6. Comment contrôler les fichiers avant de les utiliser
Premier test : zoomez fortement. À 800 % ou 1600 %, un fichier vectoriel reste net. Un PNG de taille suffisante peut rester correct, mais vous verrez vite si les contours se cassent. Ce test simple repère les exports ratés, les captures d’écran et les faux PDF vectoriels.
Deuxième test : placez le logo sur fond clair, fond sombre et fond coloré. Vérifiez l’absence de rectangle blanc, de halo, de marge énorme ou de couleur qui disparaît. Beaucoup de problèmes ne se voient pas dans un visualiseur sur fond blanc, mais apparaissent immédiatement dans une vraie maquette.
Troisième test : imprimez petit et grand. Un logo peut être lisible en plein écran et devenir illisible sur une carte de visite. À l’inverse, une version trop détaillée peut paraître fragile sur un panneau. Les marques solides prévoient des versions simplifiées pour les petites tailles et des fichiers techniques pour les grands formats.
Quatrième test : demandez au prestataire ce qu’il veut réellement. Certains imprimeurs acceptent un PDF vectoriel, d’autres réclament un EPS, un profil couleur précis ou un gabarit. Le fichier idéal n’existe pas hors contexte. Il dépend du support, de la taille, de la technique de fabrication et du logiciel utilisé dans la chaîne de production.
7. Les informations à mettre dans le brief
Pour recevoir les bons exports, indiquez dès le brief où le logo sera utilisé : site web, application, réseaux sociaux, enseigne, véhicule, textile, packaging, factures, présentations, publicité ou salon. Ces usages changent les tailles et les variantes nécessaires. Un projet pensé uniquement pour un avatar Instagram ne se prépare pas comme une marque qui imprimera sur vitrine et textile.
Précisez aussi les contraintes de lecture.
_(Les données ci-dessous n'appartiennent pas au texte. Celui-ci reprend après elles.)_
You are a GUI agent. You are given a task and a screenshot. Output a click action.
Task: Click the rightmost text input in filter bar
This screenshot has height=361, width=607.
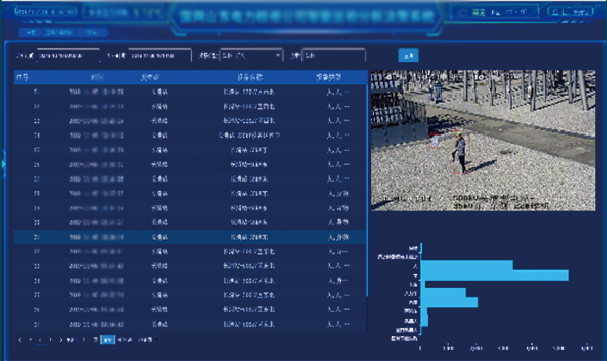334,55
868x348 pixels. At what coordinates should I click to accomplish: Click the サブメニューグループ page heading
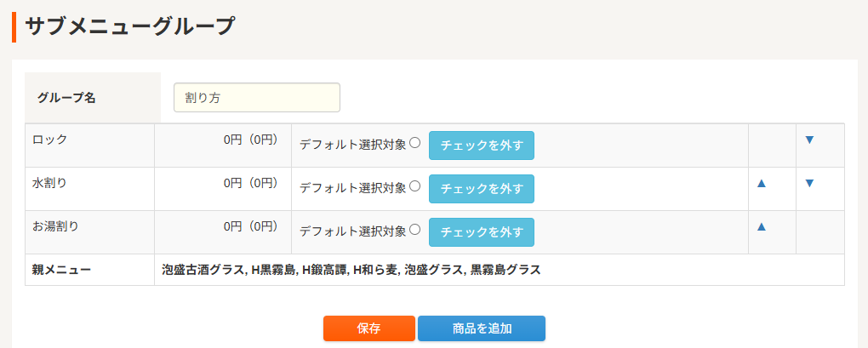[128, 26]
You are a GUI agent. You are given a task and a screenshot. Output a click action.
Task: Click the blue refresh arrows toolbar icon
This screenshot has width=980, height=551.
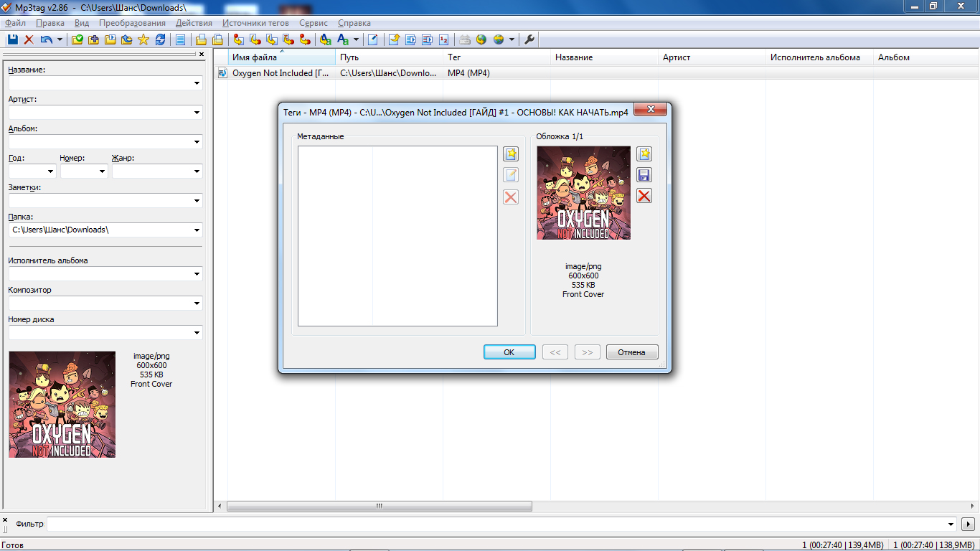coord(160,39)

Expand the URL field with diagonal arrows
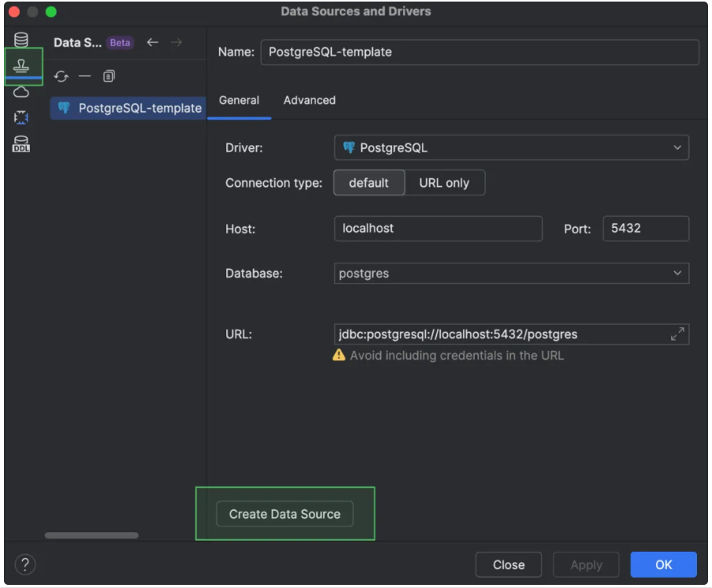[677, 334]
Le logo devra-t-il fonctionner en très petit ? Sur fond sombre ? En une seule couleur ? Dans un carré ? Dans un bandeau horizontal ? Avec ou sans baseline ? Ces réponses orientent la création elle-même, pas seulement l’export final.
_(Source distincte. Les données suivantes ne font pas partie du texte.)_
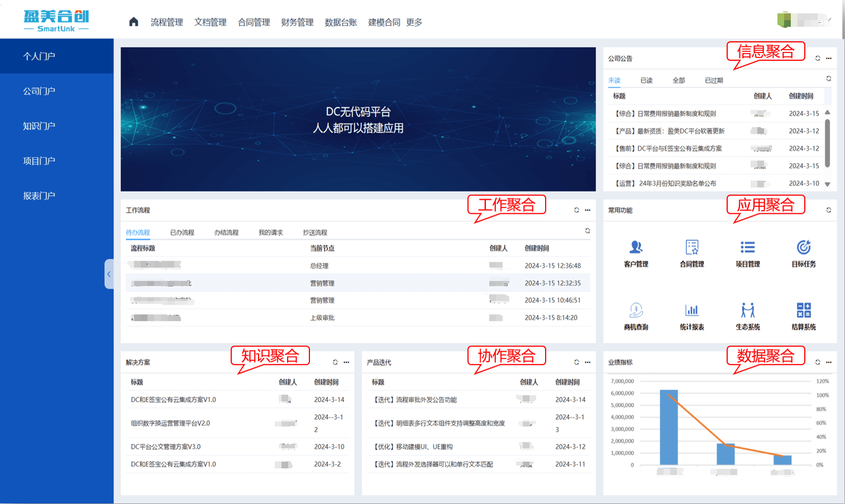Open the 合同管理 shortcut icon
This screenshot has width=845, height=504.
691,247
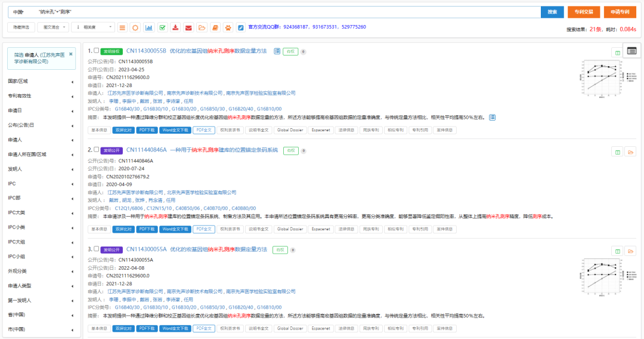The image size is (644, 339).
Task: Click the red envelope mail icon
Action: pos(188,27)
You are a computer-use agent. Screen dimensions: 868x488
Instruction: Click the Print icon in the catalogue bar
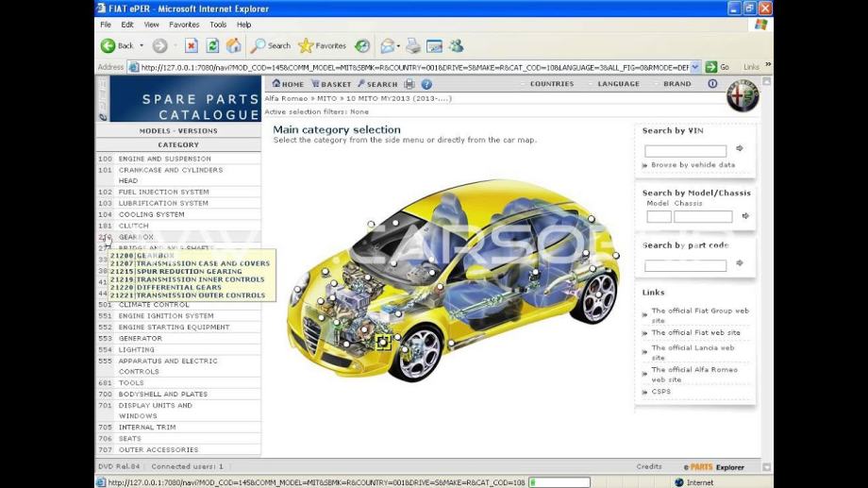click(x=409, y=84)
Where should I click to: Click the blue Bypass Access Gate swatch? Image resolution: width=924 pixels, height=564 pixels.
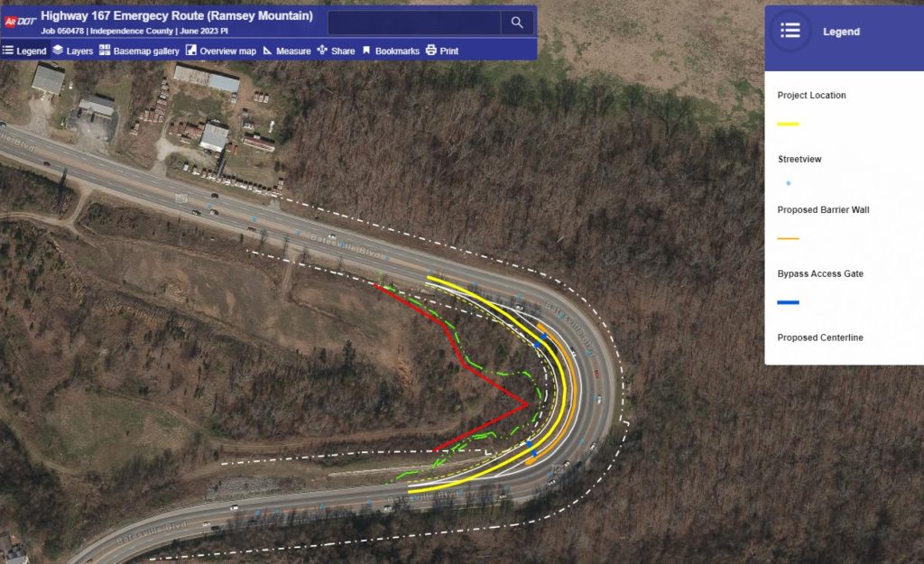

Enfin, demandez explicitement un kit comprenant vectoriel, PNG haute définition, versions monochromes et conseils d’usage. Chez Wilogo, le brief sert justement à transformer ces contraintes en instructions claires pour les graphistes IA. Plus vous décrivez vos supports, plus la livraison peut être utile dans la vraie vie.
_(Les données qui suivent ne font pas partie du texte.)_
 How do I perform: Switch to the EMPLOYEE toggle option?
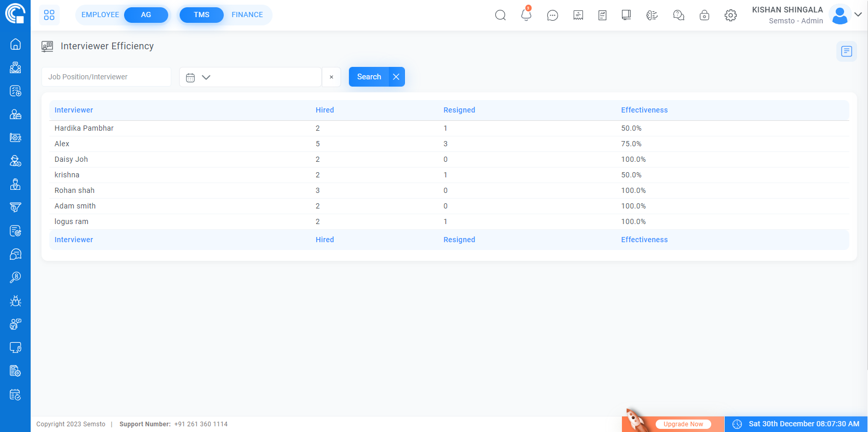click(x=100, y=15)
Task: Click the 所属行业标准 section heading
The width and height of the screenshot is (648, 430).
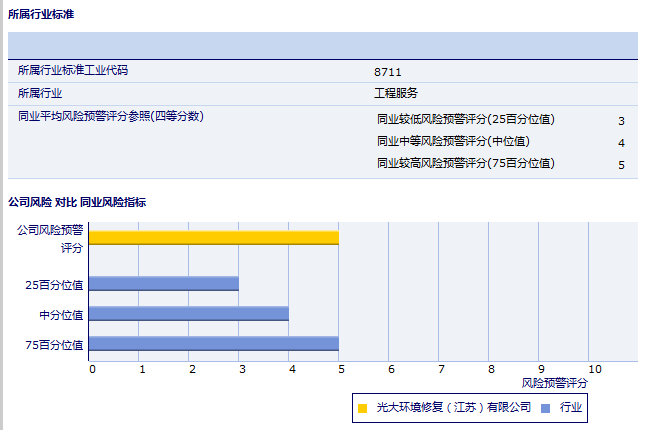Action: tap(40, 14)
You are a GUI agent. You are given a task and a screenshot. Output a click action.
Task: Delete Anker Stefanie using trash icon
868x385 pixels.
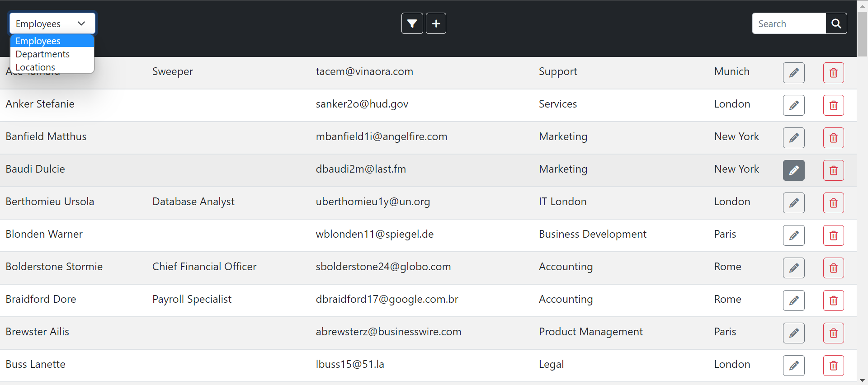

Un logo haute résolution n’est donc pas un fichier magique. C’est un système : un master vectoriel, des exports adaptés, des tailles cohérentes, des noms explicites et quelques contrôles simples. Avec cette base, votre identité reste nette du favicon à l’enseigne.
Préparer un logo net sur tous vos supports
Expliquez vos usages web, print, réseaux sociaux et documents dans un brief clair. Wilogo vous aide à cadrer les formats attendus pour obtenir un logo exploitable, pas seulement une belle image.
Sources utiles
FAQ
Quelle taille de logo demander pour un site web ?
Demandez un SVG pour l’affichage principal, puis quelques PNG transparents en 512, 1024 et 2048 px pour les outils qui ne gèrent pas le vectoriel. Le fichier affiché sur le site doit rester léger et adapté à la taille réelle du bloc.
Un logo en 300 DPI est-il forcément de bonne qualité ?
Non. Le DPI ne suffit pas : il faut assez de pixels à la taille imprimée, ou mieux, un fichier vectoriel. Changer une image trop petite de 72 à 300 DPI ne recrée pas les détails absents.
Quelle résolution utiliser pour l’impression ?
Pour un fichier raster, visez 300 DPI à la taille finale. Pour une grande enseigne vue de loin, le prestataire peut accepter moins, mais le plus sûr reste d’envoyer un PDF, SVG ou EPS vectoriel.
Quels exports minimum prévoir dans un kit logo ?
Un kit fiable contient le fichier source, un SVG, un PDF vectoriel, des PNG transparents en plusieurs tailles, des variantes couleur/noir/blanc et des versions horizontale, verticale et icône si le logo le permet.